Vous êtes-vous déjà retrouvé devant un film d’espionnage en vous demandant si ce que vous regardiez ressemblait à la réalité?

Si les vraies missions de renseignement étaient aussi excitantes qu’au cinéma –avec explosions, cascades, bagarres et autres fusillades–, cela voudrait dire que les choses ont terriblement mal tourné. En tout cas, ce n’est en aucun cas le quotidien des agents de terrain.

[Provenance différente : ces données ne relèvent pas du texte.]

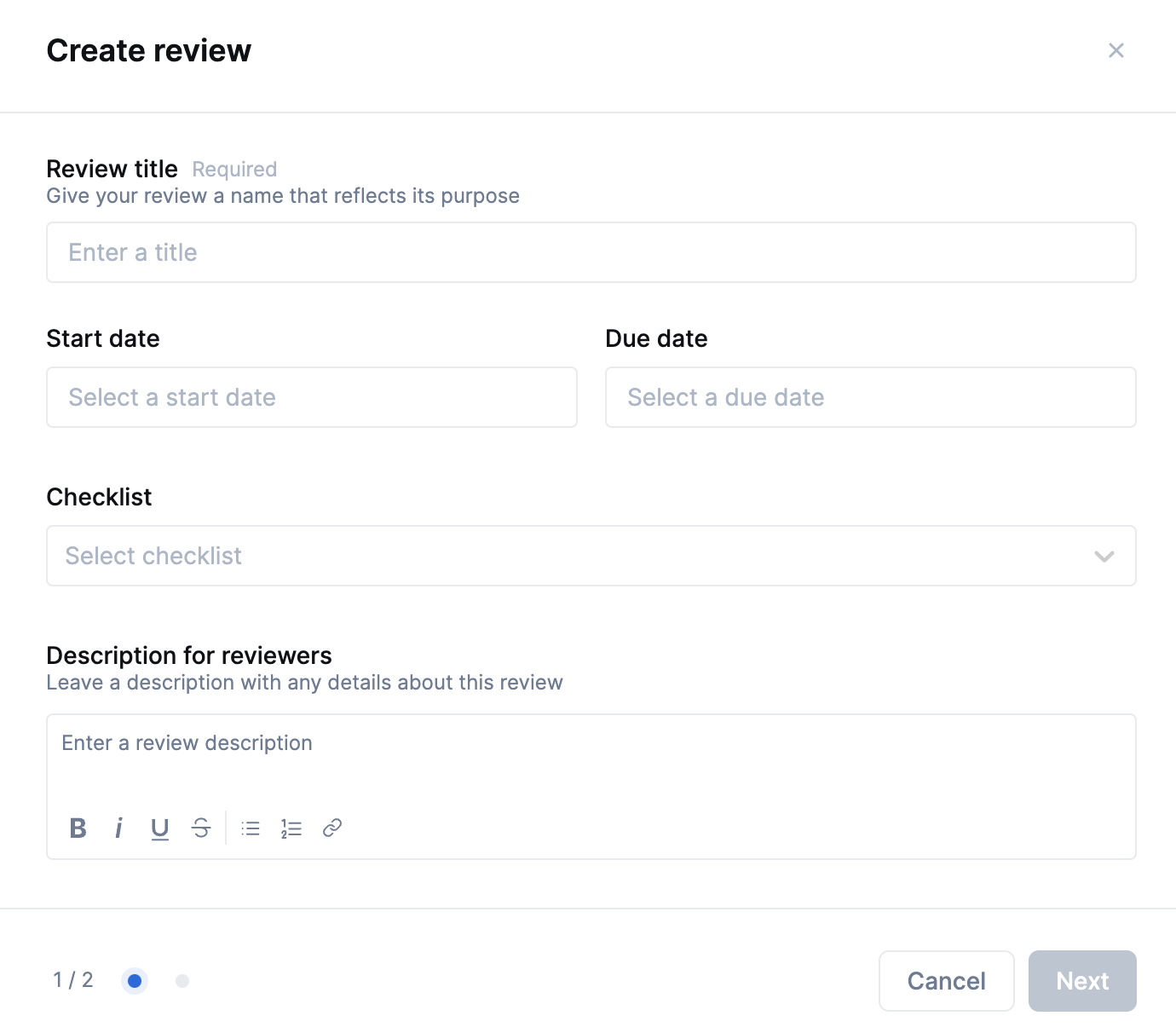The image size is (1176, 1033).
Task: Select the Checklist field label
Action: pos(100,497)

Alors, quelles qualités sont vraiment requises pour être officier de renseignement de nos jours? En quoi ces exigences diffèrent-elles en fonction des pays? Et comment la réalité se compare-t-elle aux fantasmes éculés des James Bond et autres Jack Ryan?

Quel pays possède le service de renseignement le plus performant aujourd’hui? Pour Sergueï Jirnov, ancien officier du KGB qui a opéré au sein du service des «illégaux» pour l’URSS, notamment pour infiltrer l’ENA, et coauteur du livre KGB/DGSE: Deux espions face à face (Éditions Mareuil), il n’y a aujourd’hui plus de doute:

«Le service de renseignement le plus puissant au monde s’appelle Google, Amazon, Facebook, Apple, Microsoft. Ce sont les Gafam qui possèdent le plus de données dans le monde actuellement.»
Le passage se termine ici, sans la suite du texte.